В словах, фразах, восклицаниях, вырывающихся у нас в минуты горя или радости, при любом сильном переживании, язык предстает только как выражение аффекта. Такие слова и словосочетания, строго говоря, перестают служить средством связи. Кроче замечает, что их даже и словами назвать нельзя, для этого им недостает волевого и личностного начала, при том что рефлекторной стихийности у них в избытке. Это готовые фразы, в которых нет ничего личностного. Можно было бы обойтись без ссылок на итальянского философа, ведь и так ясно, что это не подлинные словесные выражения, для подлинности им не хватает одной важной вещи — быть средством связи. Всякое слово предполагает собеседника. Но единственное, что можно сказать об этих фразах и выражениях, служащих эмоциональной разрядкой, так это то, что собеседника в них очень мало или совсем нет. Это слова-калеки, у них отсечен слушатель.
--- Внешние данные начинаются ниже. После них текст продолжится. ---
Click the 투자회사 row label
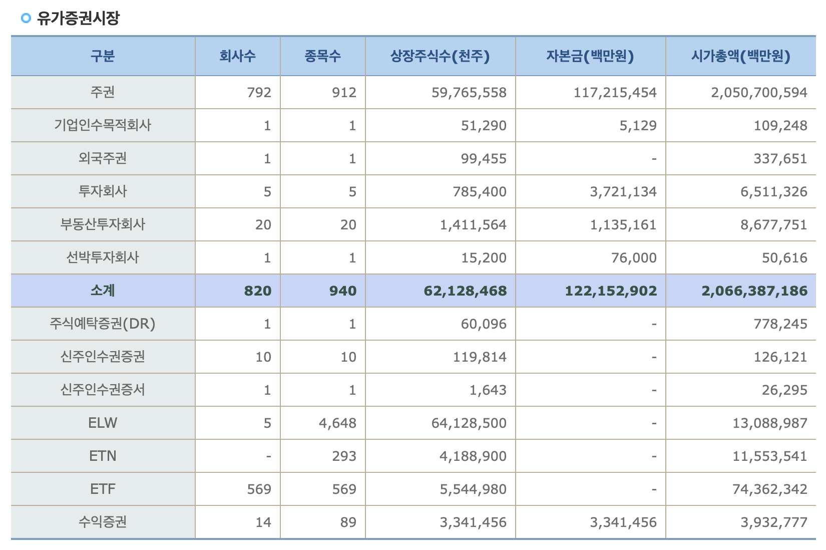[x=103, y=191]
Валери где-то говорит>{104}, что «поэма — это расширенное восклицание». Между повествованием и восклицанием возникает силовое поле, и я бы добавил, что это силовое поле и есть поэтическое произведение. Если один из полюсов исчезает, поэма превращается либо в междометие, либо в изложение, описание, трактат. Повествование о той невыразимой реальности, которую подразумевает восклицание, и есть самотворящийся язык произведения. Поэма — это вслушивание в то, чего не сказало восклицание. Крик боли или радости отсылает нас к какому-то предмету, который нас больно задевает или радует, этот крик указывает на него, скрывая его, словно говоря: «Он здесь» — и не говоря, что это или кто это. То, на что указало восклицание, продолжает оставаться неназванным, оно как бы здесь, но как бы и не здесь, оно может или появиться, или испариться навечно. Оно неизбежность. Но чего? Повествование о восклицании не отвечает и не спрашивает, оно призывает. Поэма — вслушивание в восклицание — открывает то, на что восклицание указывает, не называя. Я говорю именно «открывает», а не «объясняет». Если расширение восклицания или повествование о нем станет объяснением, реальность не будет открыта, она будет истолкована, а язык окажется исковерканным; понимая, мы утратим способность видеть и слышать.